Clarke found that the majority of problems were caused outside writers. “The people causing the problem are from outside the SF/F community,” He stated. “Largely driven in by ‘side hustle’ experts making claims of easy money with ChatGPT. They are driving this and deserve some of the disdain shown to the AI developers. Our guidelines already state that we don’t want ‘AI’ written or assisted works. They don’t care. A checkbox on a form won’t stop them. They just lie.”

In a separate blog post Clarke explained on his website that plagiarized submissions increased after 2022. This trend continued to the point where they rose dramatically in 2023 when AI chatbots were more popular. The graph showed that only 25 submissions per month were rejected or banned for plagiarism in October. This number rose to 50 in December and then soared to 350 by February 15, 2023. A graph updated shows that this number has risen to over 500 by February 20.

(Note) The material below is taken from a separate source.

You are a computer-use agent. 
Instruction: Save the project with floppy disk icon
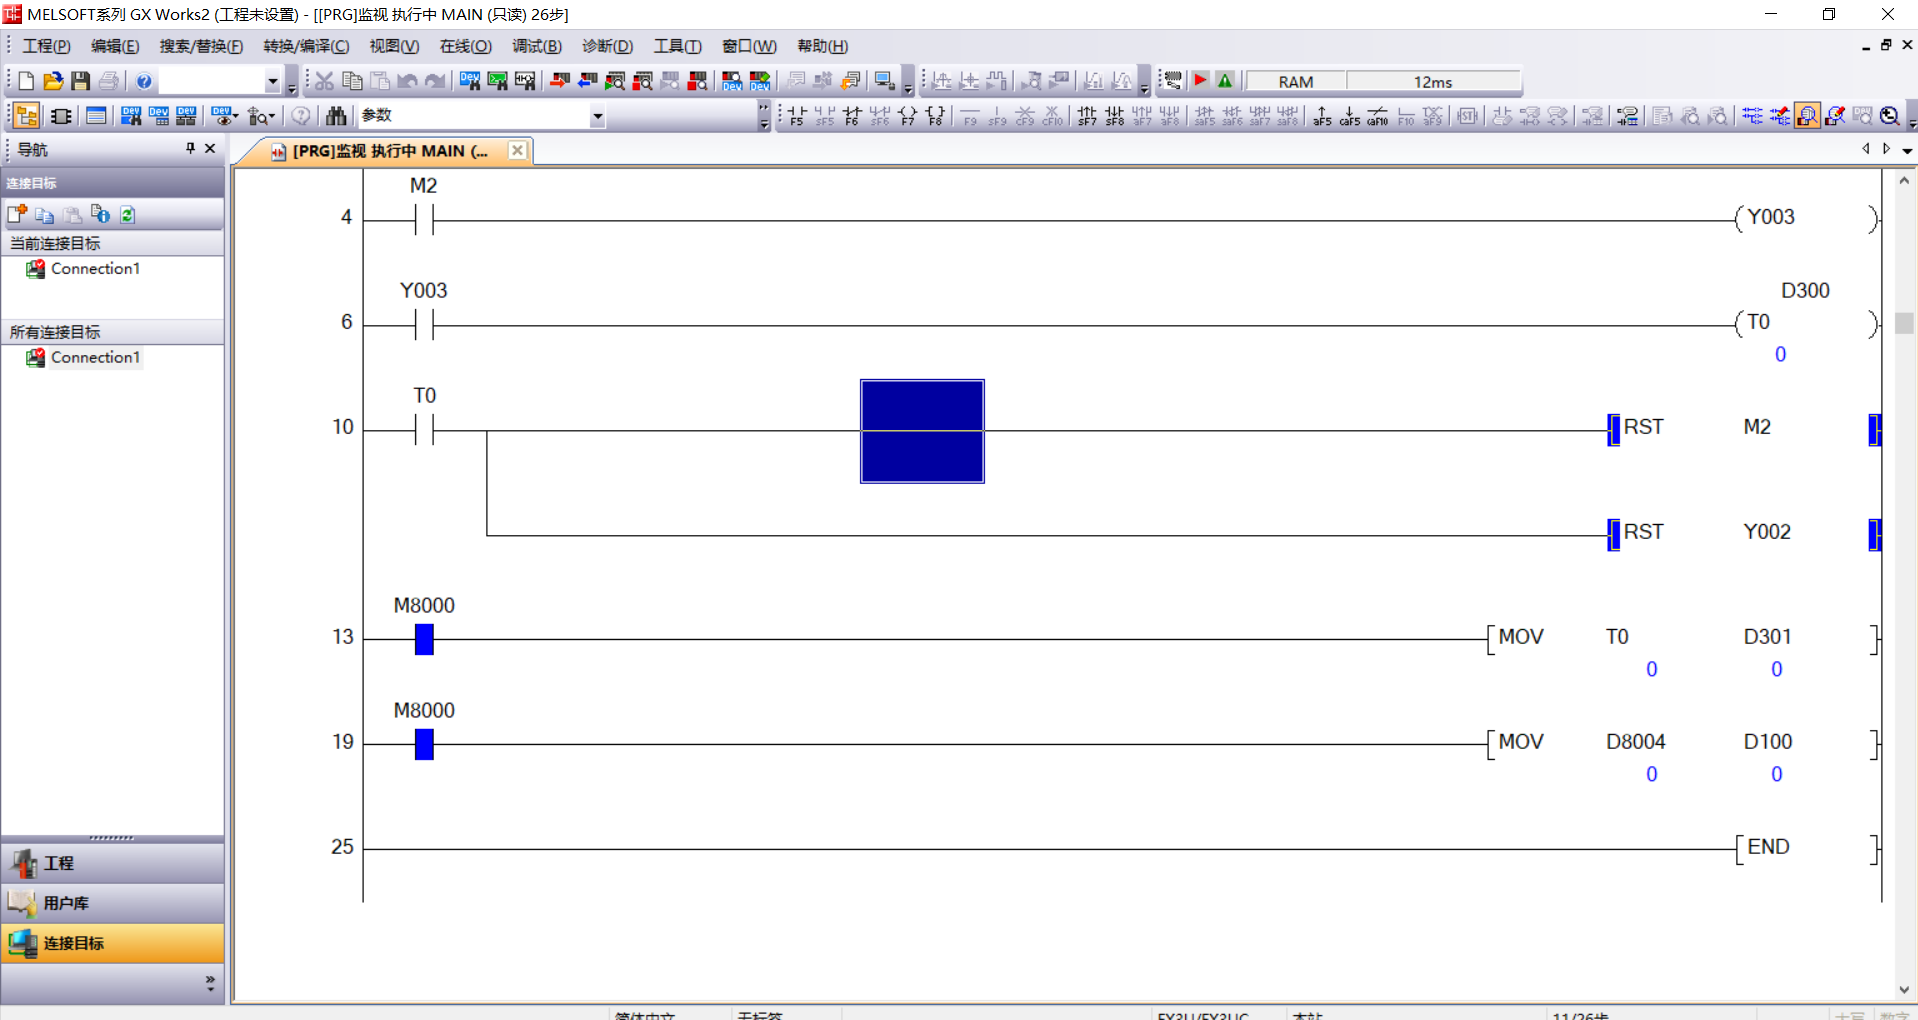81,81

Clarke acknowledged that AI submissions show obvious patterns but refused to give examples, as he didn’t want to help violators avoid detection or paint legitimate authors with too broad a brush. Clarke also acknowledged that many stories rejected were likely to have evaded AI detections or were the result of editors being cautious. Clarke noted that similar issues have been experienced by other editors of fiction platforms; this phenomenon seems to be primarily targeted at markets with higher-profile and more lucrative words.

Plagiarism is common in the arts, as well as in education. Last week, a Florida high school ChatGPT was used by students in a highly regarded academic program to cheat on essays. A Furman University philosophy professor stated that AI chatbots were the “the future” in December. Future of plagiarism.